* Your assignment *
Could you copy every entry exactly, dropping the pictures?

-=-=-=-=-

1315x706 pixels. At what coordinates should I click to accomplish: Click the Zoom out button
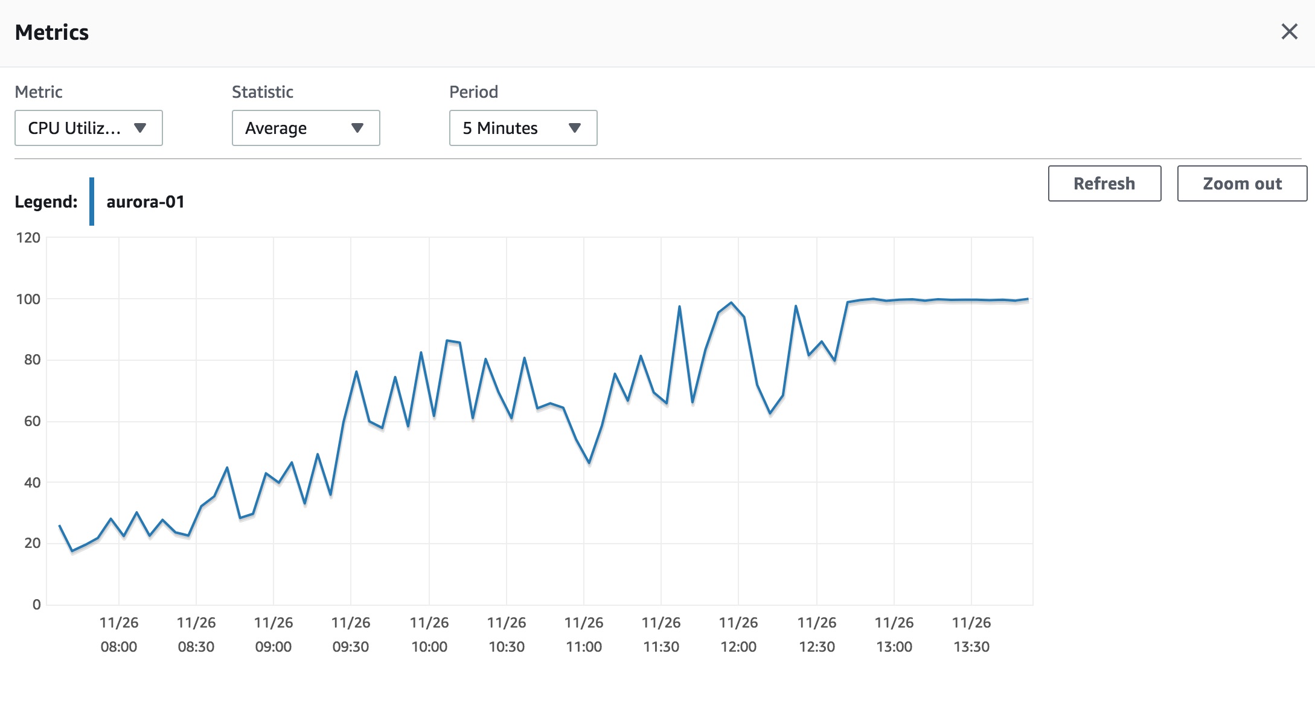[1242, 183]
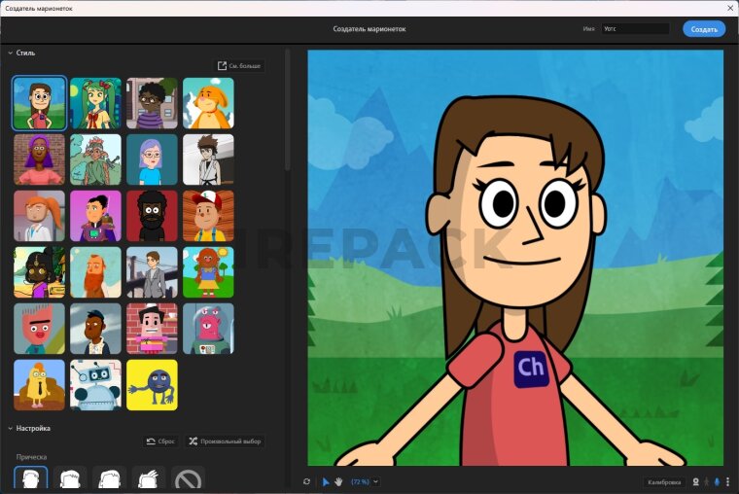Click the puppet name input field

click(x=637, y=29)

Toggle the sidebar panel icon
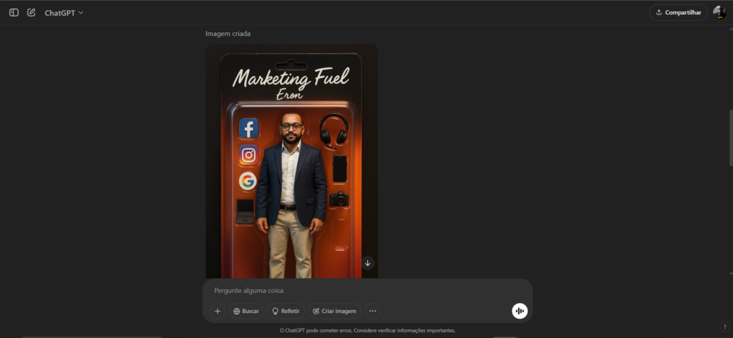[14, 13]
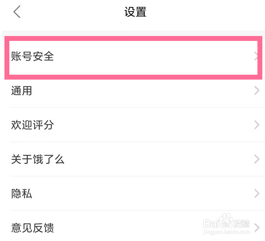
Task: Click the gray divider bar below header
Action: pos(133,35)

-=-=-=-=-

* Answer below *
1315x706 pixels. At what coordinates should I click to accomplish: Click the Zoom out button
[1242, 183]
Click the puppet name input field

click(x=637, y=29)

Toggle the sidebar panel icon
[14, 13]
Task: Click the gray divider bar below header
Action: pos(133,35)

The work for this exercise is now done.